At the time of appointment of Independent Director, through the induction process, he/she is familiarized with the Company, the Directors roles, rights and responsibilities in the Company, nature of the industry in which the Company operates, business model of the Company, etc. Detailed presentations are made before the Board Members at the Board Meetings covering various areas including business, strategy, financial performance and forecast, compliances/ regulatory updates, audit reports, risk assessment and mitigation, industry, roles, rights, responsibilities of Independent Directors, etc. The Familiarization Program aims to provide insights into the Company to enable the Independent Directors to understand its business in depth and contribute significantly to the Company. All Independent Directors attended the orientation and familiarization programs held during the financial year 2022-23.
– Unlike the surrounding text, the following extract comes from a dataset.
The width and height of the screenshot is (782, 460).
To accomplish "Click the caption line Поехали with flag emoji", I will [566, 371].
The details of training and familiarization programs are available on our website atwww.kridhan.com

9. Policy on the Directors appointment and remuneration:

The Companys Policy on the Directors appointment and remuneration including criteria for determining qualifications, positive attributes, independence of Directors and other matters as provided under section 178 of the Act is available at http://www.kridhan.com/kridhan invest policy code of conduct directors.php.

It is affirmed that the remuneration paid to the Companys Directors during the year has been as per the above terms of the Company.
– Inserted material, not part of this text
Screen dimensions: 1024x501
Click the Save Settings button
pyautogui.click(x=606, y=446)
10. Number of meetings of the Board of Directors:

The Board of Directors met 5 (Five) times during the Financial Year under review. The intervening gap between any two meetings was not more than 120 days as prescribed under the Act. Details of the dates of Board Meetings and the attendance of the Directors at the Board Meetings are provided separately in the Report on Corporate Governance.

11. Committees of the Board:

As on March 31, 2023, the Board had three Committees namely, Audit Committee, Nomination and Remuneration Committee and Stakeholders Relationship Committee. The Composition of all the Committees is in line with the requirement of the Act and the Listing Regulations. During the year, all the recommendations made by the Committees were approved by the Board.

A detailed note on the composition of the Audit Committee, Nomination and Remuneration Committee, Stakeholders Relationship Committee is provided separately in the Report on Corporate Governance.

12. Corporate Social Responsibility (CSR)

In line with the provisions of the Companies Act, 2013 and the rules framed there under with respect to the Corporate Social Responsibility (CSR), your company is not governed by the provisions of Section 135 of the Companies Act, 2013 and Companies (Corporate Social Responsibility Policy) Rules, 2014. So, the Company is not required to conduct CSR activities.

13. Vigil Mechanism:

The Company has a Whistle Blower Policy/Vigil Mechanism in place. The objective of the Vigil Mechanism is to provide the employees, Directors, customers, contractors and other stakeholders of the Company an impartial and fair avenue to raise concerns and seek their redressal, in line with the Companys commitment to the highest possible standards of ethical, moral and legal business conduct and fair dealings with all its stakeholders and constituents and its commitment to open communication channels. The Company is also committed to provide requisite safeguards for the protection of the persons who raise such concerns from reprisals or victimization, for whistle blowing in good faith. The Board of Directors affirms and confirms that no personnel have been denied access to the Audit Committee. The Policy contains the provision for direct access to the Chairman of the Audit Committee in appropriate or exceptional cases.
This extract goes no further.